> [Text section]:
Even without his salary as London mayor, Boris Johnson is comfortably in the UK's top 1% of earners. On top of his salary as an MP of £74,900 a year, Johnson makes £275,000 annually from a weekly column in the Daily Telegraph and more still from book projects.
But following Johnson's shock appointment as foreign secretary by Theresa May, he becomes subject to the UK's strict ministerial code, which is likely to require him to give up his outside work.
The foreign secretary receives a total salary of £135,527, which includes his salary as an MP.
Johnson's earnings from the Telegraph and his role as an MP is worth just under £350,000 a year, excluding any book royalties. This suggests Johnson could lose more than £200,000 a year on his current income – more than seven times the UK median full-time salary – unless May amends the ministerial code to reverse recent precedent and allow her cabinet ministers to keep second jobs.
Johnson, who was a journalist before he entered politics, has continued writing throughout his political career. His primary outlet is his weekly 1,100-word Telegraph column, for which he receives £275,000 a year – a rate in excess of £5 per word, making him one of the world's best-paid writers.
Johnson's official declarations on the register of members' interests – where MPs are obliged to note outside earnings – says he spends "10 hrs" on the column, equating to an hourly wage of around £2,290.
During the EU referendum and its aftermath, Johnson used his column to make some of his biggest campaign announcements. In March he used his column to announce he was supporting the ultimately successful Vote Leave campaign, and on the Monday after the referendum he used a column to set out his plan for post-Brexit Britain.
Johnson is now subject to the ministerial code, which governs appropriate behaviour while in office with regard to outside financial interests as well as how MPs handle advisers and civil servants.

> [Material provided]:

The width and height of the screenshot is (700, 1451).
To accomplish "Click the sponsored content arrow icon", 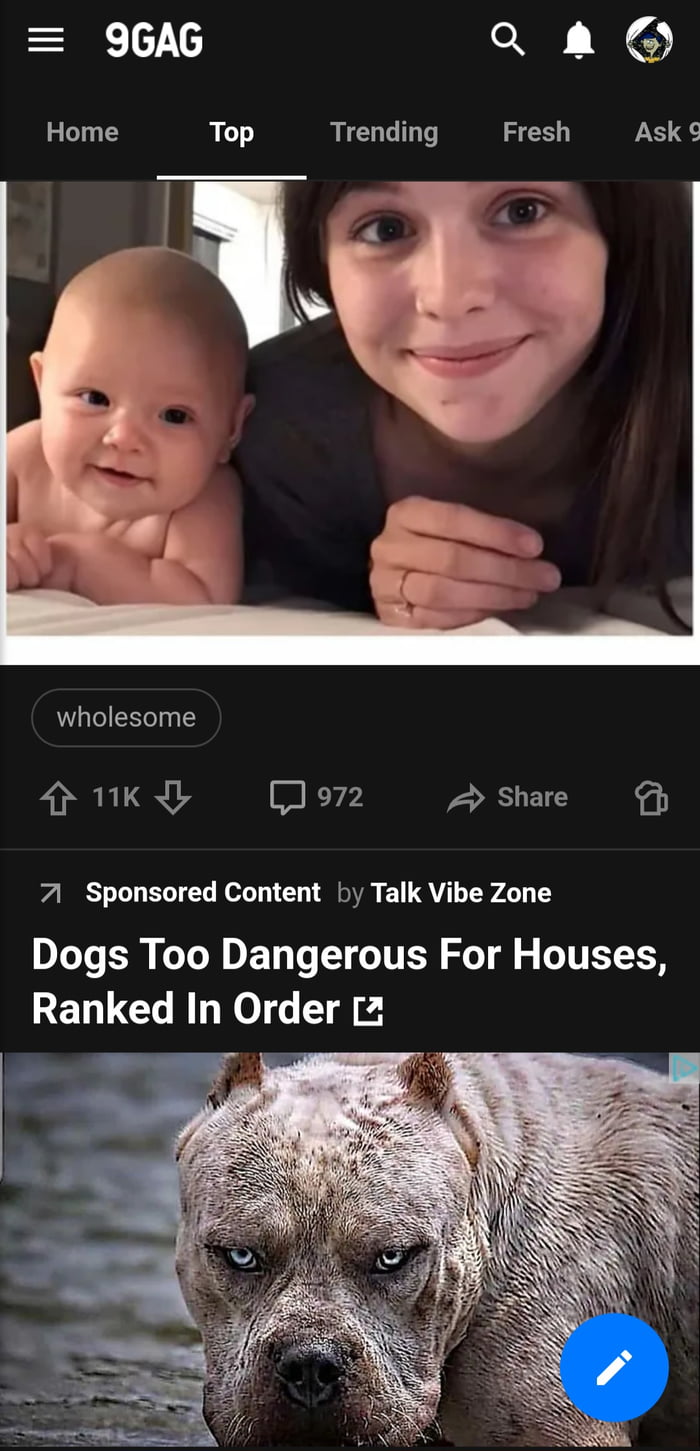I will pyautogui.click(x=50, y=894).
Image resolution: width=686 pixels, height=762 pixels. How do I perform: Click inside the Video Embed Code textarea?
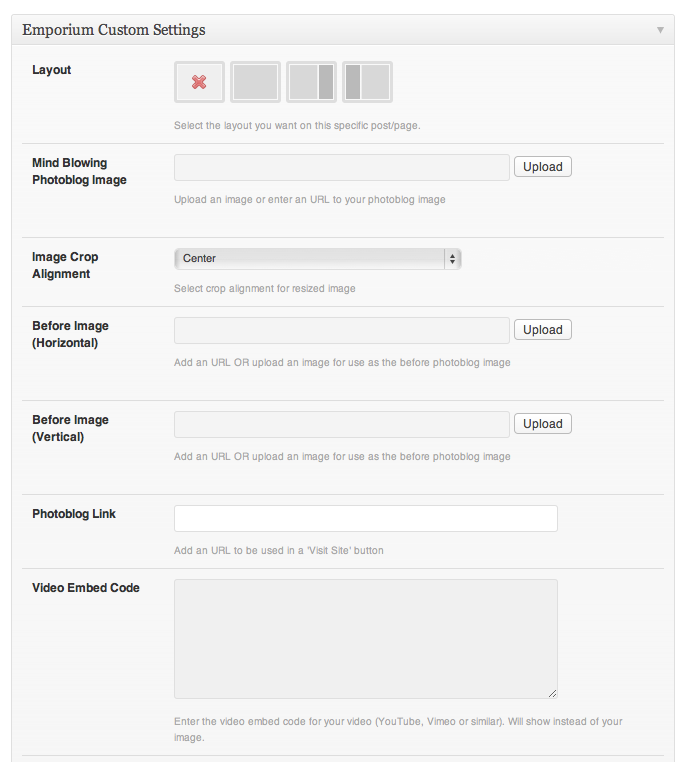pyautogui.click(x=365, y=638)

> [Parts of the exercise]:
A. In the article on Boris Johnson's earnings, how many hours does Johnson's register entry say he spends on his Telegraph column?
B. Using the article on Boris Johnson's earnings, decide whether each statement agrees with it. Give yes or no and quote the words that settle each one.
(i) The foreign secretary's salary of £135,527 already includes the MP salary.
(ii) Johnson used his column in June to announce his support for Vote Leave.
(iii) Johnson's Telegraph column runs to 1,100 words each week.
C. Write the next part of the article on Boris Johnson's earnings, starting after its final sentence.

> [Answers to each task]:
A. 10 hours.

B.
(i) Yes: "The foreign secretary receives a total salary of £135,527, which includes his salary as an MP."
(ii) No: "In March he used his column to announce he was supporting the ultimately successful Vote Leave campaign"
(iii) Yes: "His primary outlet is his weekly 1,100-word Telegraph column"

C.
One of the prime goals of the code is for ministers to "ensure that no conflict arises, or could be perceived to arise, between their public duties and their private interests". Johnson may be able to keep his role if he is advised by his permanent secretary there is no risk of a perceived conflict of interest resulting from his £275,000-a-year column.
Generally these steps include ceasing all outside paid work, while previous prime ministers have either sold any outside shareholdings or placed them in "blind trusts" over which they have no control. The rules also forbid accepting high-value hospitality and restrict former ministers from taking certain roles for up to two years after their resignation.
Johnson also receives a substantial income from royalties of his published books. He has also, since becoming an MP, received a payment of £88,000 as an advance for a book "as yet unwritten". Johnson's latest declaration, updated 6 June this year, said he had spent zero hours on the project so far.
The advance appears to be the first instalment of payment for a biography of Shakespeare Johnson has been commissioned to produce in a deal reportedly worth £500,000. The book is scheduled for publication in October 2016, to coincide with the 400th anniversary of the Bard's death.
The book's Amazon listing shows the book as due for publication by October this year, just three months into Johnson's new job.
BuzzFeed News asked a representative of Boris Johnson what the current status of his book and advance was, but did not receive a response.
Johnson has already taken two pay cuts so far since becoming an MP. When he was elected and still serving as London mayor, he voluntarily reduced his mayoral salary from £5,791 per month to £3,982. After being succeeded as London mayor by Labour's Sadiq Khan, he has now also lost this source of income.